Given entries:
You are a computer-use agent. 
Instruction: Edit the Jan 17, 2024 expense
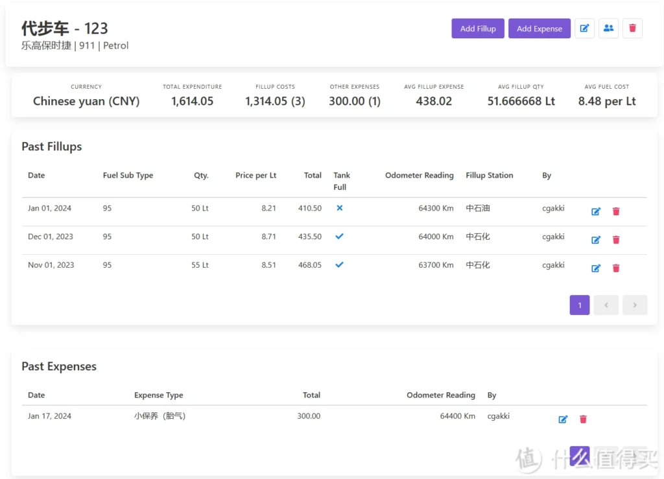pos(563,419)
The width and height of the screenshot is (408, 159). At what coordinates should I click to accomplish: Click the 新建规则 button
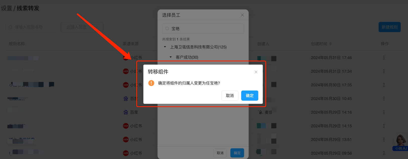click(x=389, y=27)
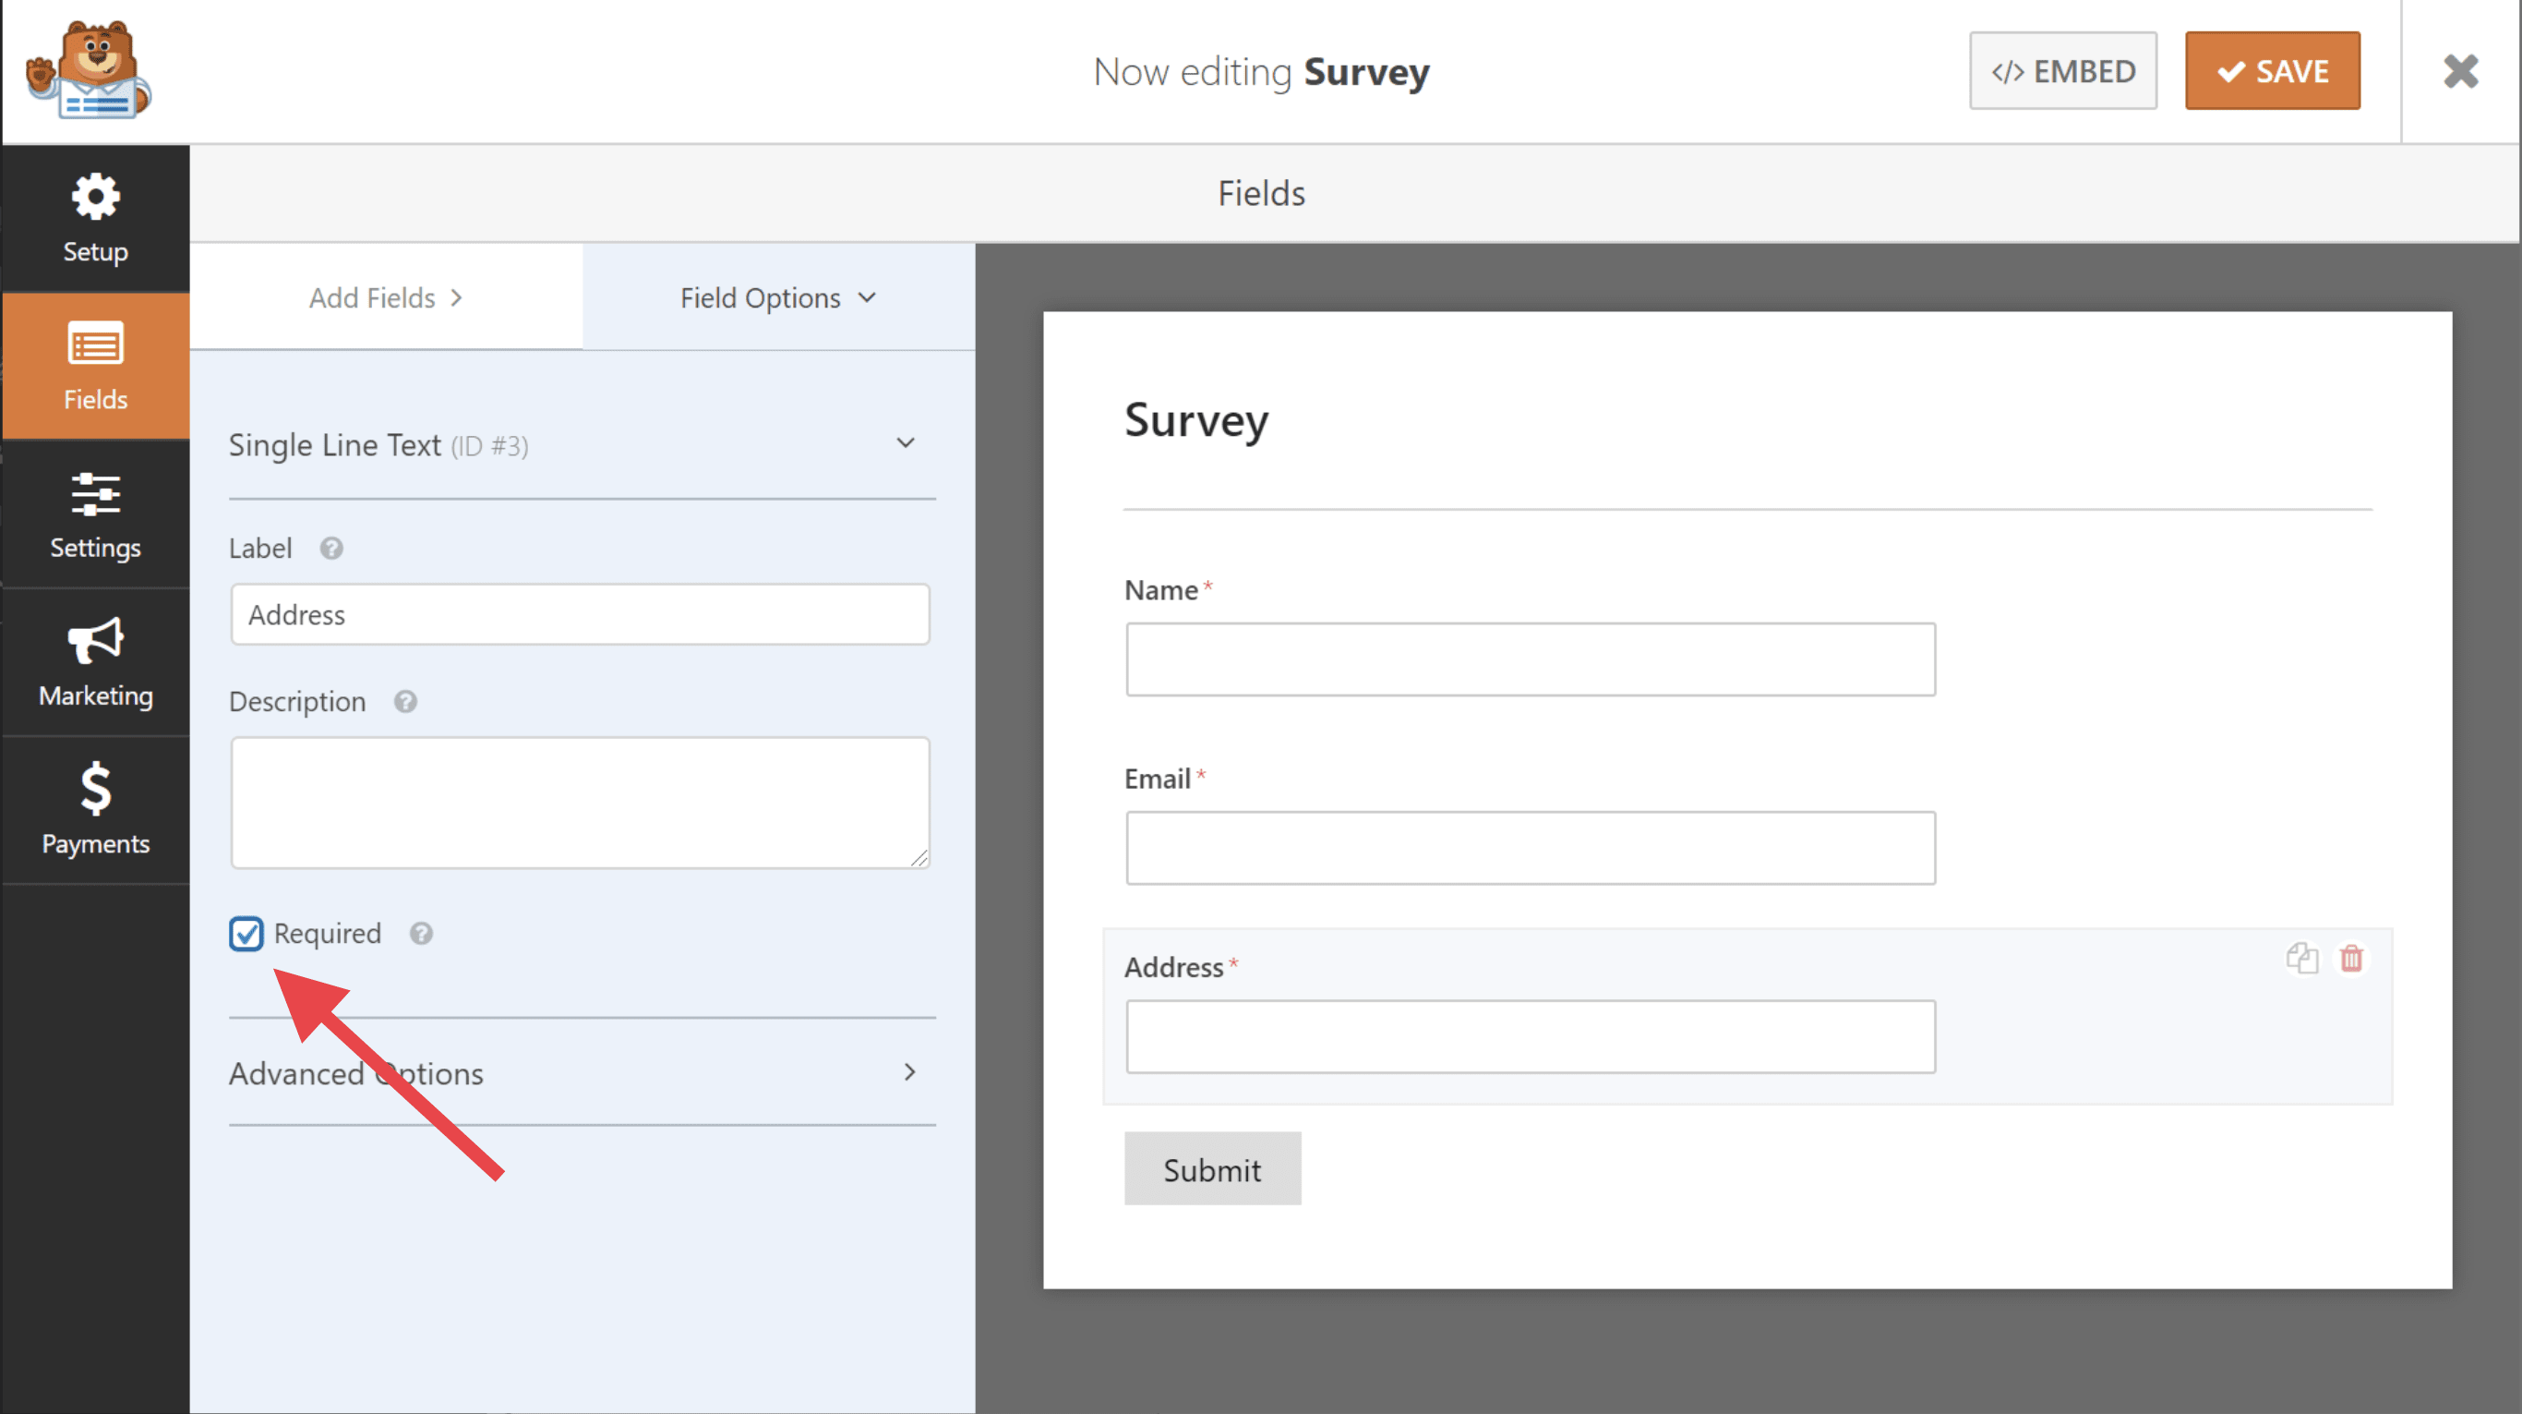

Prompt: Write out every line of text from the items above as a numbered list, skipping any blank lines. Leave the pictures out of your answer.

Full response:
1. You are a computer-use agent. 
2. Instruction: Edit the Jan 17, 2024 expense
3. pos(563,419)
4. The width and height of the screenshot is (408, 159). At what coordinates should I click to accomplish: Click the 新建规则 button
5. click(x=389, y=27)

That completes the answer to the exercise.